Medical device markets to ride out economic crisis
23 October 2008
Medical technology markets are resilient in times of economic
downturn, providing shelter for investors worrying about drops in other,
more volatile industries, according to Millennium Research Group (MRG)
in its recently released Q4 2008 issues of its Industry Quarterly (IQ)
publications.
MRG's reports highlight the most recent trends and events in the
cardiovascular, endoscopy, orthopedics, aesthetics, and imaging and
health IT industries. According to MRG IQs, while medtech markets are
not recession-proof, their outlook is good.

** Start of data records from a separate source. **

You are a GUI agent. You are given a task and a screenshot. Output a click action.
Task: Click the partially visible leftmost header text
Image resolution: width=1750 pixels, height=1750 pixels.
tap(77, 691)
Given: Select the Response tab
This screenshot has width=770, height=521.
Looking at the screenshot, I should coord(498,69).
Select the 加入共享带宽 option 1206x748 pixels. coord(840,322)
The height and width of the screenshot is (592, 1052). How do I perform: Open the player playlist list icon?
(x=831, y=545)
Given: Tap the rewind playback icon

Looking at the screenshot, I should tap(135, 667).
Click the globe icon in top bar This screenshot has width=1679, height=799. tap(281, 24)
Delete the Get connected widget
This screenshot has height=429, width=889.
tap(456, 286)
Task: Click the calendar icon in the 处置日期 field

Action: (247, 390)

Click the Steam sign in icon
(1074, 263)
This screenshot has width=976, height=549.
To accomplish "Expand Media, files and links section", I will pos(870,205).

Although the numerous segments of the global medical device markets
are affected by diverse factors, one element that unites medical
technologies is the importance of the US market to each segment's
revenue generation.
With the US economy facing its worst financial crisis since the Great
Depression, industry players and investors are worrying about the
stability of the medical technology markets. In the past, medical
markets have shown more resilience than other sectors in the face of
economic downturn.
Nevertheless, questions still remain: how important are consumer
confidence levels to the success of medical devices that, for the most
part, are necessary treatments? How will frightened medtech investors
react to global financial instability?
The answers to these questions lie in an examination of current
medtech markets and an analysis of opportunities and threats. While
markets tied to elective procedures, such as aesthetic and dental device
markets, are more vulnerable than others, the overall long-term outlook
remains positive for the medtech sector.